Voici donc que recommence, comme sous Messaline, une série de cruautés. Le jour même de ce mariage, qui dans les idées de la religion romaine passa pour un inceste et un présage sinistre, le jeune Silanus, fiancé d’Octavie, la fille de César, mais depuis long-temps persécuté par Agrippine qui voulait donner Octavie à son propre fils, rayé du sénat, dépouillé de la préture, accusé d’inceste avec sa sœur, se donna la mort, comme s’il eût attendu ce jour pour rendre Agrippine plus odieuse.

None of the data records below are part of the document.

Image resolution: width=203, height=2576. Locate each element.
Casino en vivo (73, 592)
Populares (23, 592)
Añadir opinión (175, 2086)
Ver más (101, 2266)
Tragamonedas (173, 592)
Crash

Bien d’autres périrent après lui. La magie, les sortiléges, l’emploi des charmes, des enchantemens, des oracles, superstitions universelles alors, étaient une accusation toujours commode et toujours croyable. Un Taurus périt pour avoir possédé une villa qu’Agrippine trouva à son gré. Elle avait les mêmes goûts que Messaline. Une Calpurnie fut exilée, parce que César l’avait trouvée belle. Malheur aux femmes qui avaient prétendu à l’hymen de Claude, qui avaient fait des sacrifices, consulté les astres, invoqué les magiciennes de Thrace pour y parvenir ! Le temps était venu pour elles d’expier leur échec par la mort. Ainsi périt, « pour des raisons de femme, » mulieribus ex causis, une Lépida, parente de tous les Césars, dangereuse pour Agrippine, belle, jeune, riche comme elle, comme elle impudique, déshonorée, violente ; en un mot, lui disputant tous ses avantages. Ainsi périt Lollia Paulina, coupable en outre d’une immense fortune ; son aïeul Lollius avait si bien pillé l’Asie, que, dans un souper assez modeste, sa petite-fille parut, ses cheveux, son front, ses oreilles, son cou, sa gorge, ses bras couverts d’émeraudes et de perles pour 40 millions de sesterces (7,750,000 fr.). Claude, qui se piquait d’une érudition puissante en fait de généalogie, déduisit fort bien au sénat celle de Lollia, et de là conclut à l’exil ; de toute sa fortune on ne laissa à la veuve de Caligula que 5 millions de sesterces (968,750 f.), et au bout de peu de temps, comme c’était la coutume, un tribun vint dans son exil lui commander de mourir.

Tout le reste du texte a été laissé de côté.